Crist brought a round of laughter from the crowd when he said, “If you don’t agree with same-sex marriage, then don’t marry someone of the same sex.”

Kim said she thought all citizens should have the same civil rights in every way possible.

Anti-discrimination Laws Okay
When Josh Appleman, representing the LGBT Community Center Coalition, asked the candidates if they would support anti-discrimination legislation regarding employment and other public accommodations, all four candidates agreed they would support such measures. “I’d be honored to support such legislation,” Kim said.

Other Issues
There were familiar themes flavoring the evening’s public discussion.

As might be expected with three failing school districts in the legislative district, all four candidates favor educational reforms. None of the candidates support tuition vouchers.

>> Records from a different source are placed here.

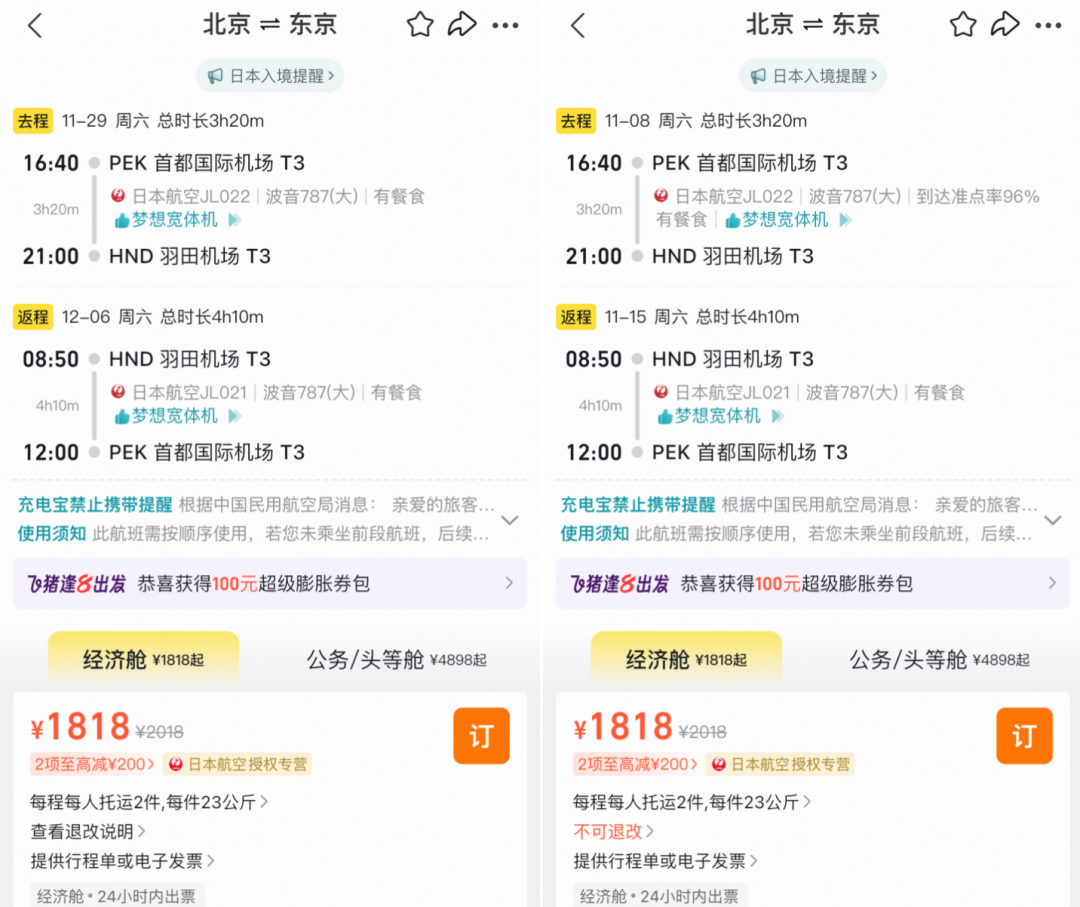
Task: Open the more options menu on right page
Action: click(1049, 24)
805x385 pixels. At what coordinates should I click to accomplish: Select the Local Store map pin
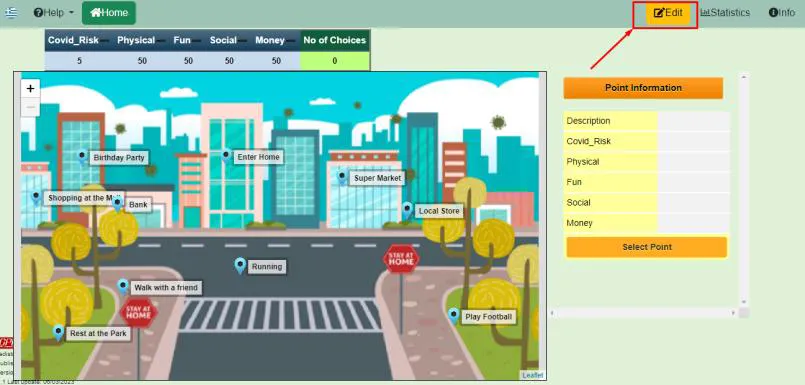click(x=407, y=209)
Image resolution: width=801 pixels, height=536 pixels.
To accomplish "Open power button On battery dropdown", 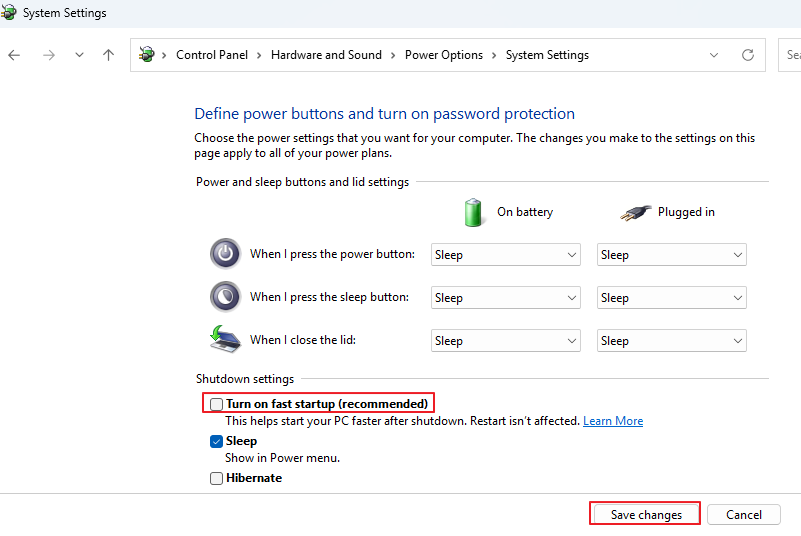I will tap(506, 255).
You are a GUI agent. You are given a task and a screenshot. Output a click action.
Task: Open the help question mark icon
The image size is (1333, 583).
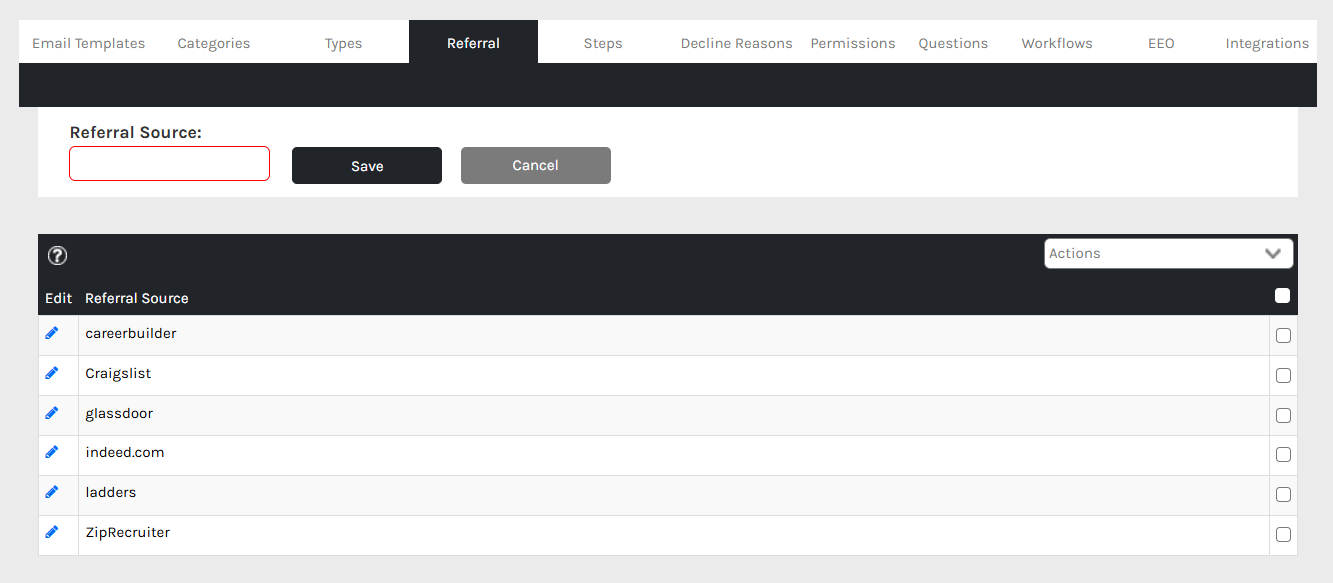[x=58, y=256]
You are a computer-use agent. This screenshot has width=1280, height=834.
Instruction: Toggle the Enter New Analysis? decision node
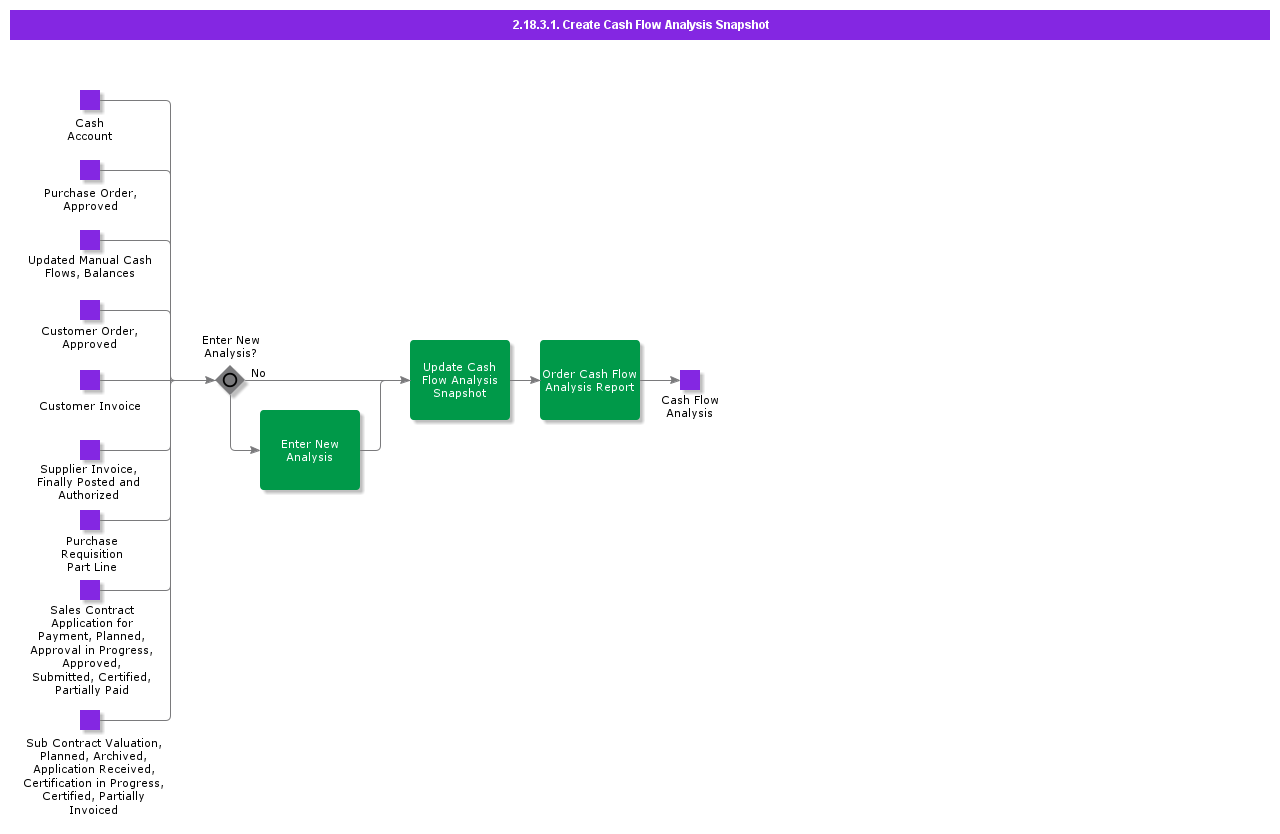point(230,380)

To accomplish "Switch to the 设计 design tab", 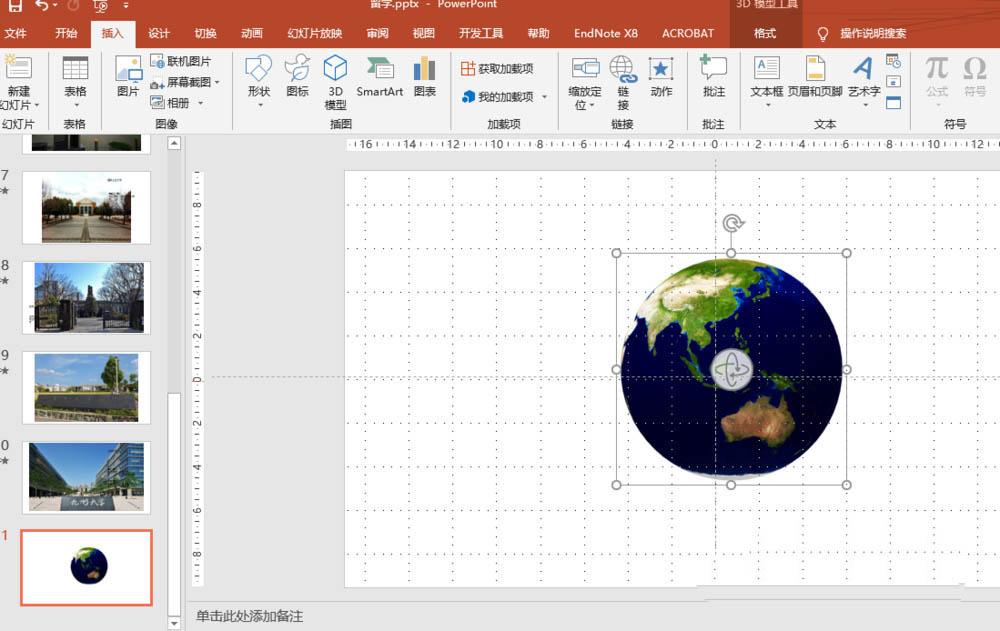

Environmental issues and “greening” properties was on their list too as a way to recover blighted areas scarring the landscape all over the district. Martin-Roberts made special mention of access to health care services noting that “nothing else matters” if you don’t have your health and insurance coverage.

Marcellus Shale drilling and the way the Corbett administration has fought off taxation irked all four panelists. Like a chorus singing from the same book, they called for drilling taxes. Singleton reminded the audience of the history of the Coal Barons in Pennsylvania’s Anthracite Coal Region. “Drive not too far north of here and it looks like the ground was bombed with what they left behind,” he said.

As is the Harrisburg Hope custom, Kennedy-Shaffer presented each candidate with a Civility Award signifying the non-partisan organization’s goal of promoting civility in the public arena.

Next Opportunities
The next opportunity for public comment on the city and region’s state of affairs is March 8, 6 p.m. at the bookstore. Then Pa. Senate candidates, both Democrats and Republicans assemble to address the public. Invited candidates for the 15th District Senate seat are Rob Teplitz, Alvin Taylor, Josh First, John McNally, and Bill Seeds. Sen. Jeff Piccola is not seeking re-election and is the legislative architect of legislation that has, among other things, eliminated until June 30, 2012 the ability of the city to petition the court for bankruptcy.

March 15, 6 p.m. Kennedy-Shaffer and Harrisburg Hope hosts Receiver Unkovic, Harrisburg’s Mayor Thompson, City Council Vice President Eugenia Smith.